Journey to the Life You Love

How to get Motivated by Positive Influencers

There are many different ways to become motivated and inspired and yet many of us stay stuck and are hopeless.

I recently attended Bunbury Music Festival in Cincinnati, Ohio. I knew of several musicians I wanted to hear and also discovered some new bands. One in particular stood out to me. Her name was Lauren Sanderson. Her music is catchy, but her lyrics are incredibly inspiring. She talks and sings openly about overcoming anxiety which so many of us can relate to. Lauren offered to meet her fans next to the stage after the concert. I can say after spending just a few minutes with her ( and yes I was one of the oldest fans lol) she is absolutely so beautiful inside and out. One of the things that makes Lauren so inspiring is her authenticity.

Lauren laughed when I asked her to try a yoga pose with me. So much fun to connect with like minded people!

Why do we look to influencers on social media?
We look to those with huge followings because they know their purpose and they know how to connect with us and energize us! Lauren Sanderson knew her purpose at a young age despite overcoming huge challenges like telling her family she is gay. Soon after high school graduation, and after sharing you tube videos, she began speaking. She received countless letters from desperate teens thanking her for sharing her story. She gave an amazing TEDx Talk, titled, For God’s Sake Just Love Them, where she inspired parents to tell their kids they love them, they are proud of them, and to validate their kids. She went on to say, if you have messed up its ok. It is ok to tell them NOW. Did you receive this kind of family support growing up? Fortunately, I did, but most people I talk to did not. I was struggling in my marriage and my ex finally shared with me that his parents had never told him they were proud of him and up until his college graduation he did not recall them telling him they loved him. I have similar stories with many other friends and I can tell you it affects our relationships vastly. Lauren went on to spread her positive messages through music in order to make a bigger impact.

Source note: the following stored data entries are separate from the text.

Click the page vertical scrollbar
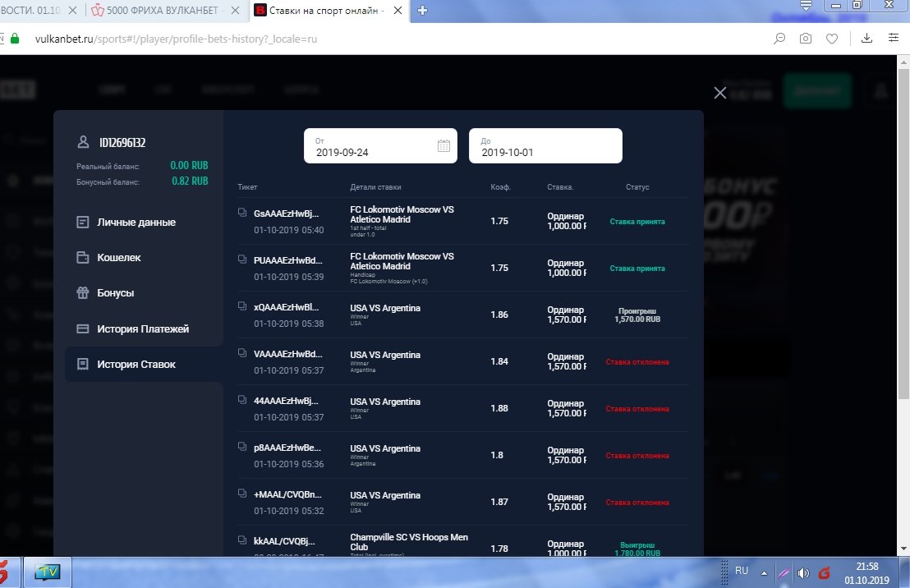 903,304
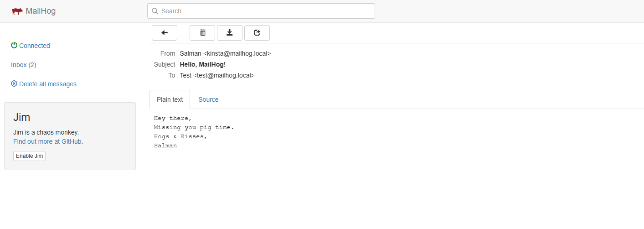The image size is (644, 229).
Task: Switch to the Plain text tab
Action: pyautogui.click(x=170, y=99)
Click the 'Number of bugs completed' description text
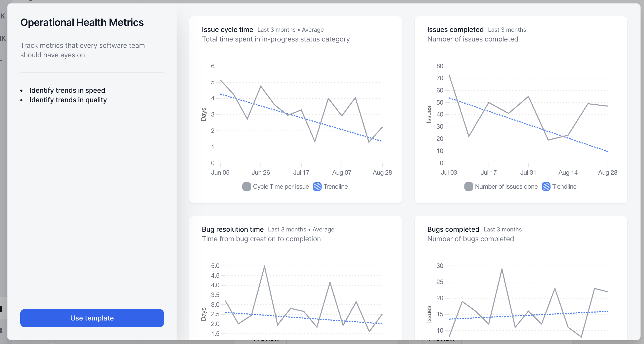Screen dimensions: 644x344 point(470,239)
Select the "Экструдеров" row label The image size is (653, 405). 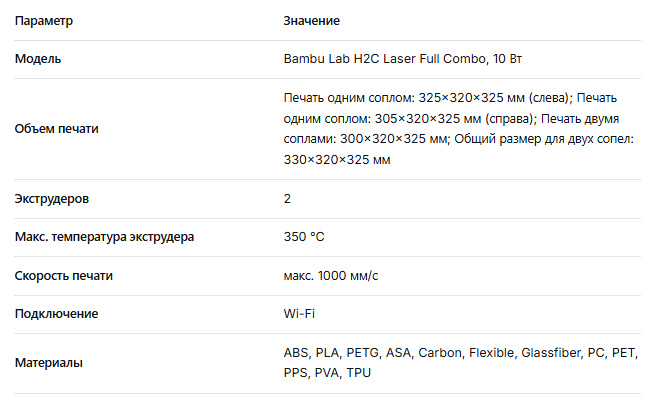click(x=52, y=199)
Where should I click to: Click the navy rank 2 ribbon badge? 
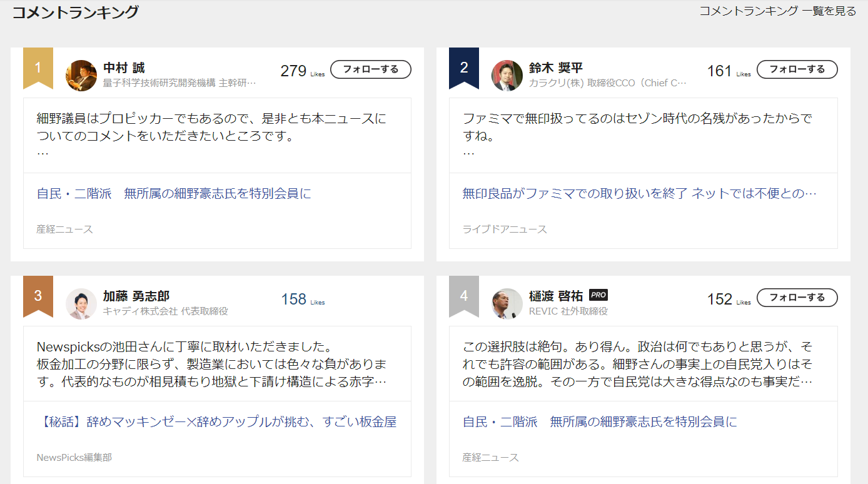tap(464, 68)
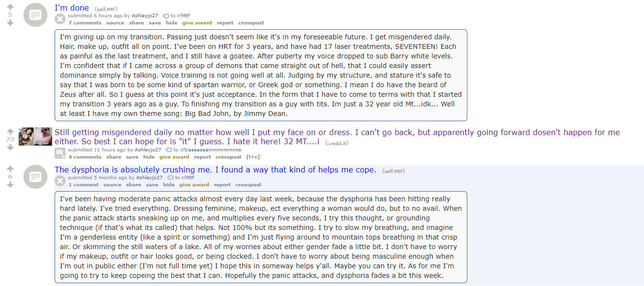Upvote the post with 73 points

coord(10,131)
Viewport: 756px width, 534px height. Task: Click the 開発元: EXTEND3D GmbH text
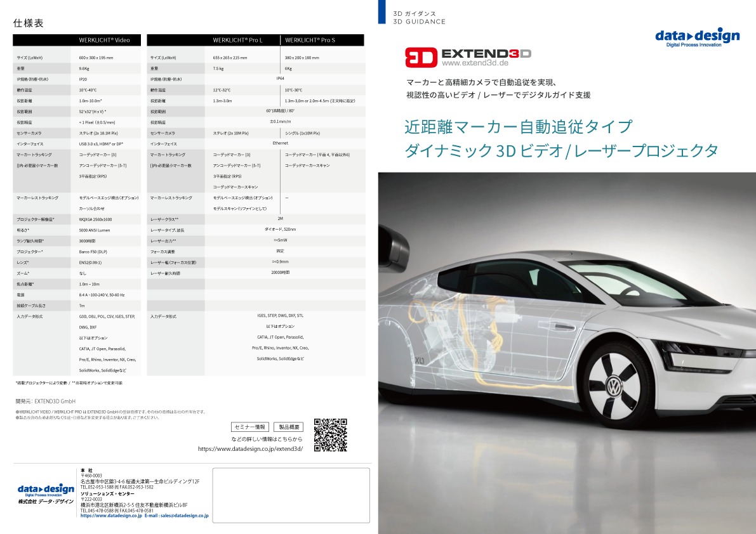point(45,401)
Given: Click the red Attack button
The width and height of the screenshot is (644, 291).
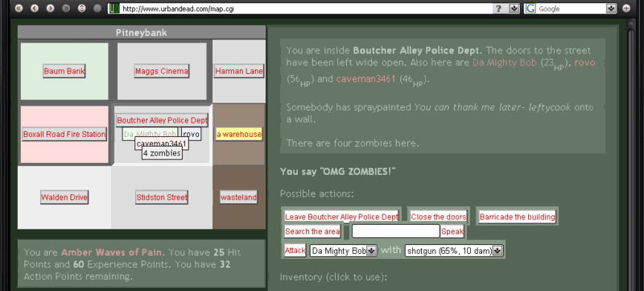Looking at the screenshot, I should [x=295, y=251].
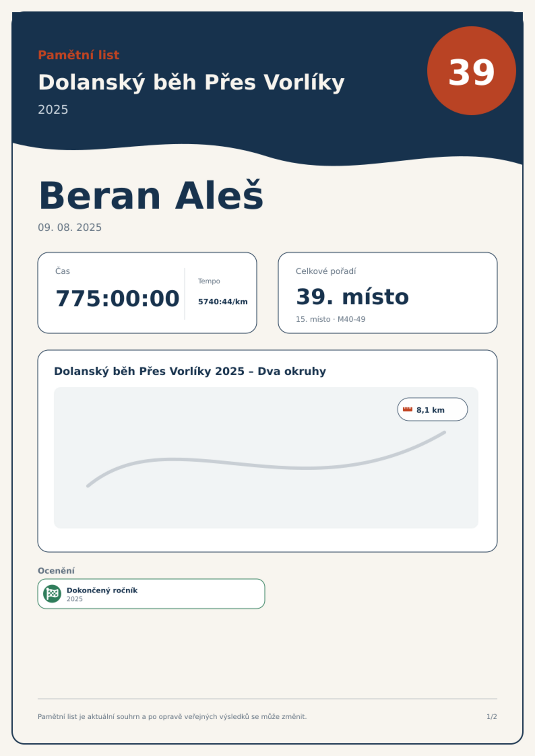Select the 8,1 km distance badge
Viewport: 535px width, 756px height.
tap(432, 409)
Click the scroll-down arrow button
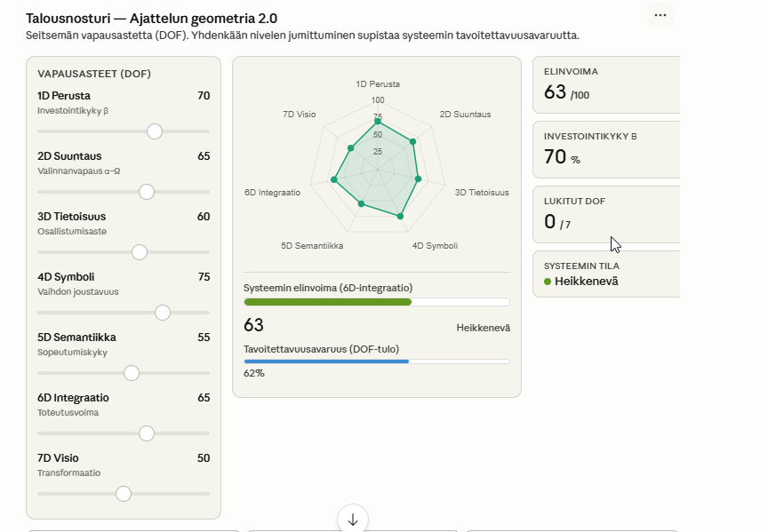This screenshot has width=768, height=532. point(353,520)
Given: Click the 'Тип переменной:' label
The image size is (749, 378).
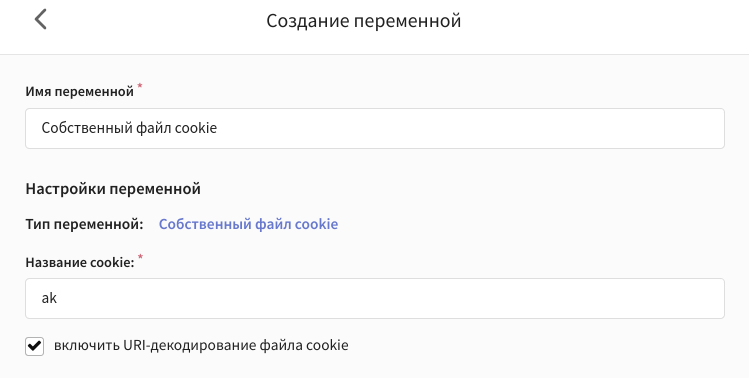Looking at the screenshot, I should point(85,224).
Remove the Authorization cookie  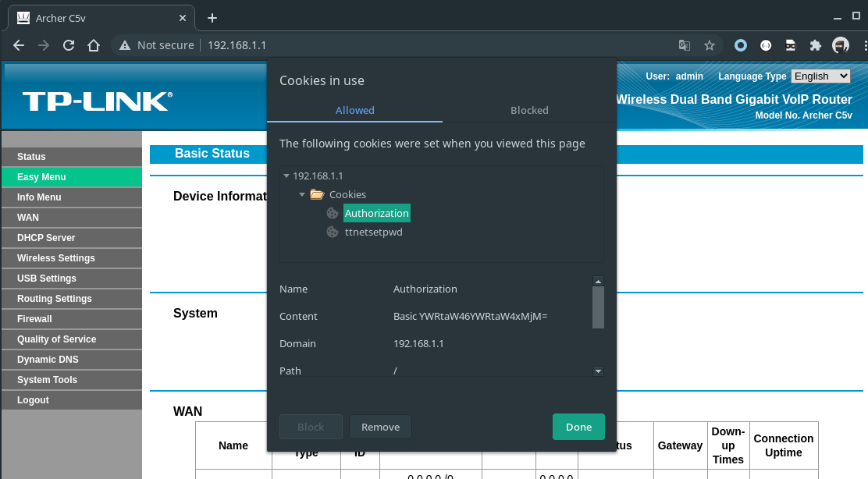pyautogui.click(x=380, y=427)
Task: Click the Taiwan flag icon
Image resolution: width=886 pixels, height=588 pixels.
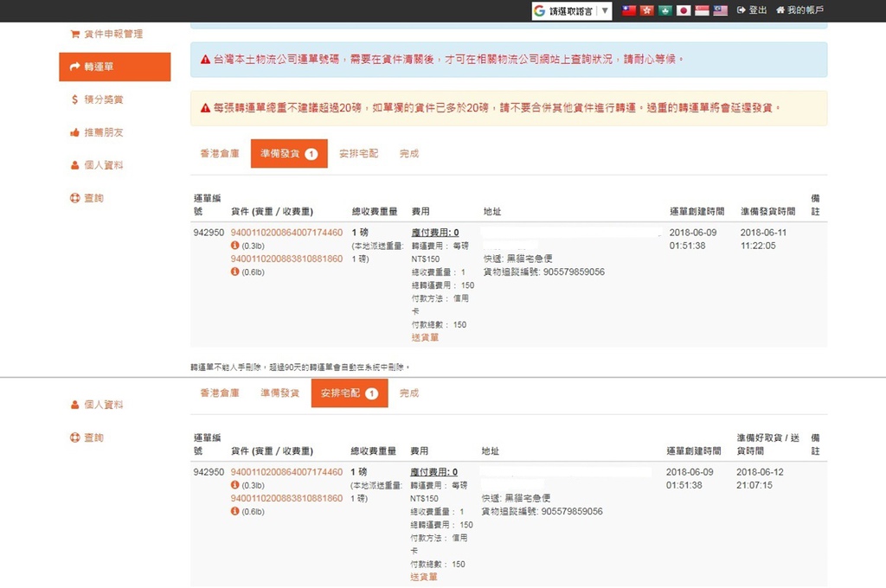Action: click(629, 10)
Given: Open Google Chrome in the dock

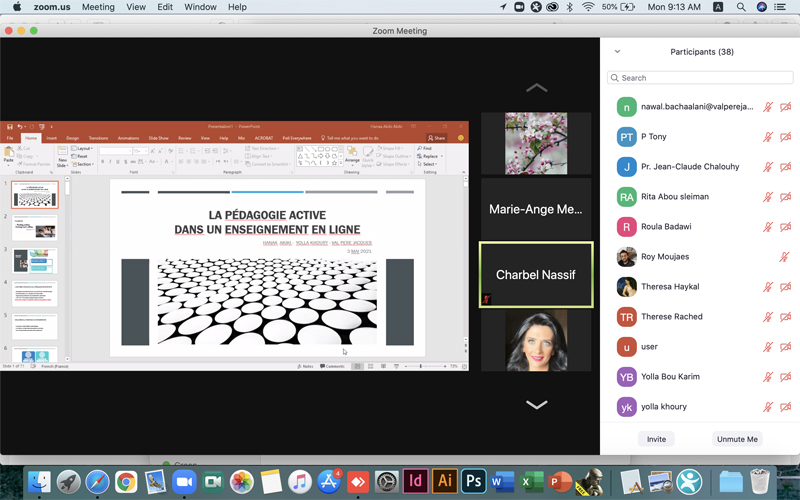Looking at the screenshot, I should 126,481.
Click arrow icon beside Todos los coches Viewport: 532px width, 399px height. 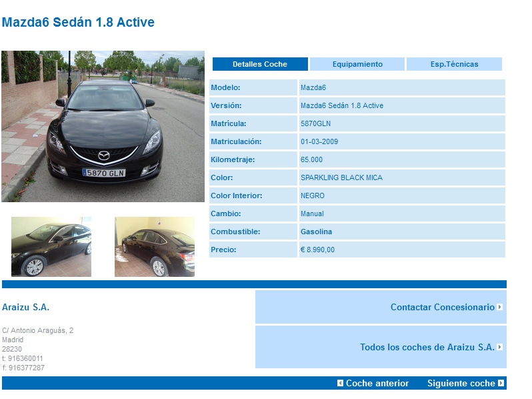500,348
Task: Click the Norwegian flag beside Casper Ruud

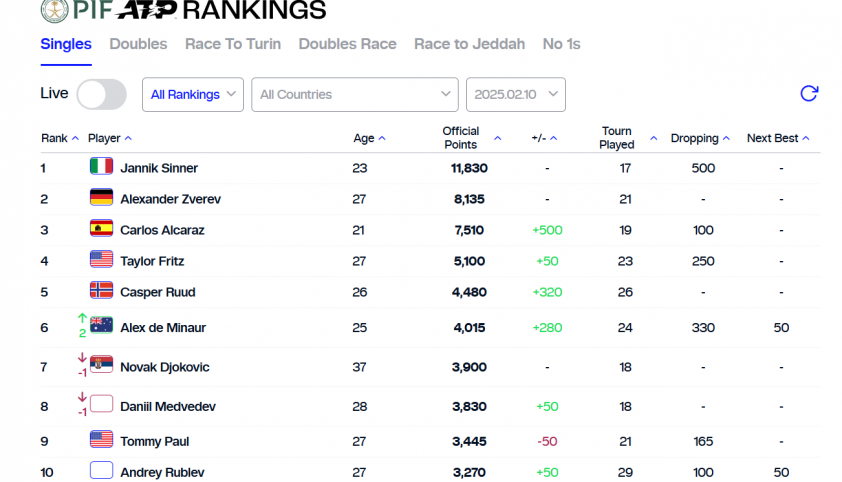Action: pyautogui.click(x=101, y=291)
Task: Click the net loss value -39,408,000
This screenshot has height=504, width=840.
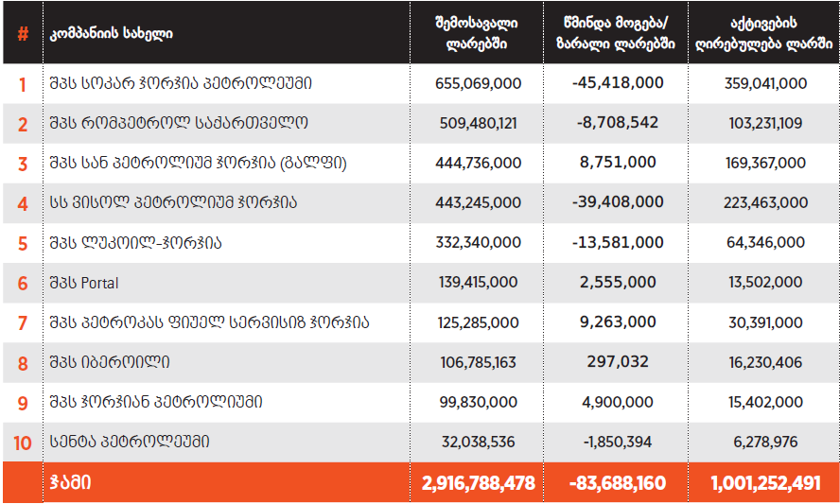Action: [618, 202]
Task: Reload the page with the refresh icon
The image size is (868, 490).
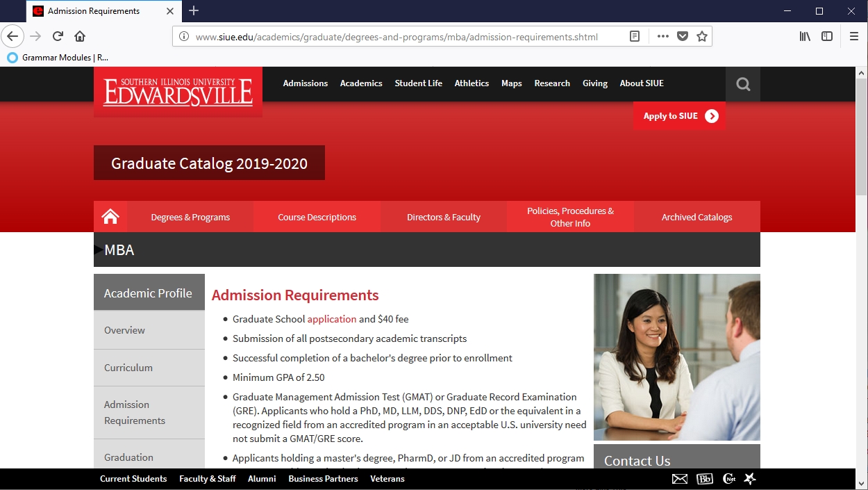Action: point(58,36)
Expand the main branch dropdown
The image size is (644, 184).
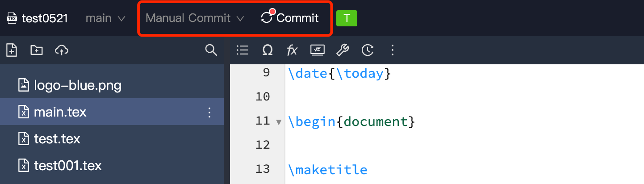pos(105,18)
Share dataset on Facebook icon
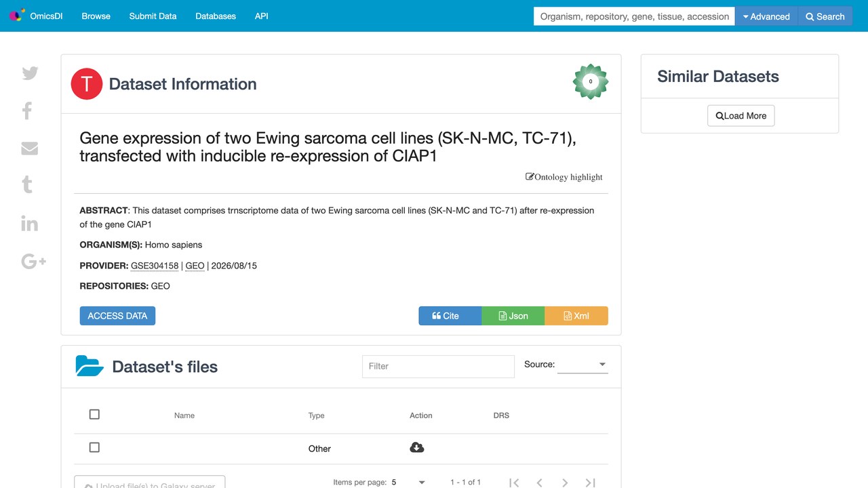Image resolution: width=868 pixels, height=488 pixels. (x=27, y=110)
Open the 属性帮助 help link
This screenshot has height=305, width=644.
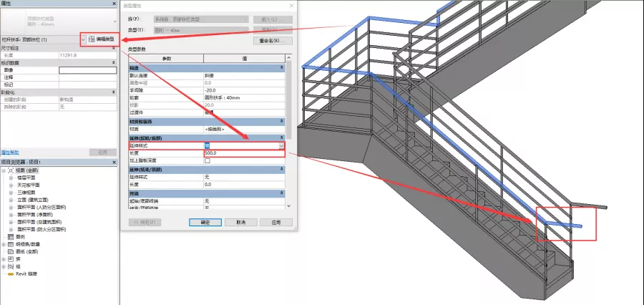pos(10,152)
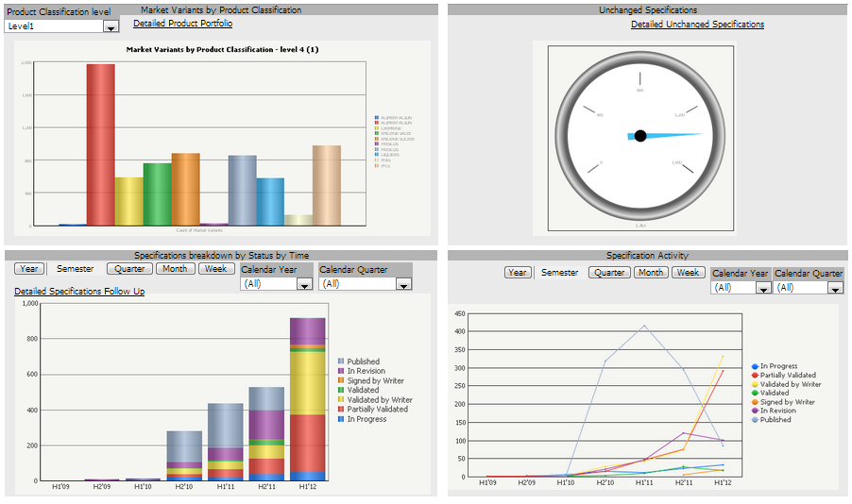
Task: Select Week in Specifications breakdown panel
Action: [215, 269]
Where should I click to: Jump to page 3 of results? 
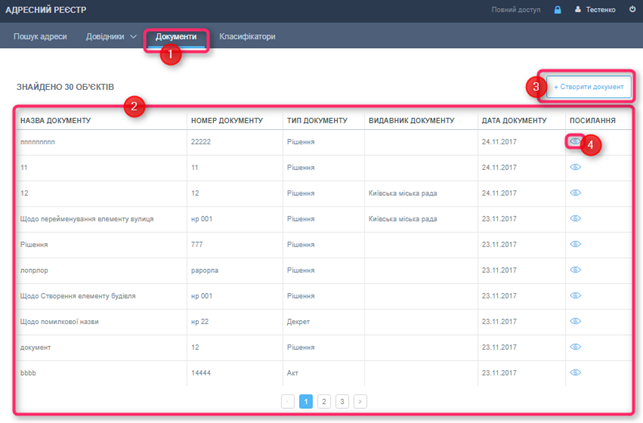pyautogui.click(x=342, y=401)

Accept What’s in Your Past but Focus on the Future and Where You Want to Go.

No matter how you were raised take your life in your own hands. We all have a certain level of anxiety and we all have bad days. It’s ok to be confused, lost and down, just don’t stay there. You do not have to settle for a job, you do not have to tolerate being talked to negatively, and you are never alone. Allow yourself to feel every emotion that arises and then sit with it. See if you can observe how you can improve that feeling. Listen to inspiring lyrics or watch a You Tube video by a positive influencer, like Jay Shetty. Most of all have the courage to be YOU. Live authentically and if you do not feel accepted keep looking for your tribe. There are many kind, accepting, compassionate people to connect with. If you feel lost or stuck try looking at the situation from a different perspective. If you do not know your purpose just try to do things you love and are passionate about and consider trying new things and meeting new people. 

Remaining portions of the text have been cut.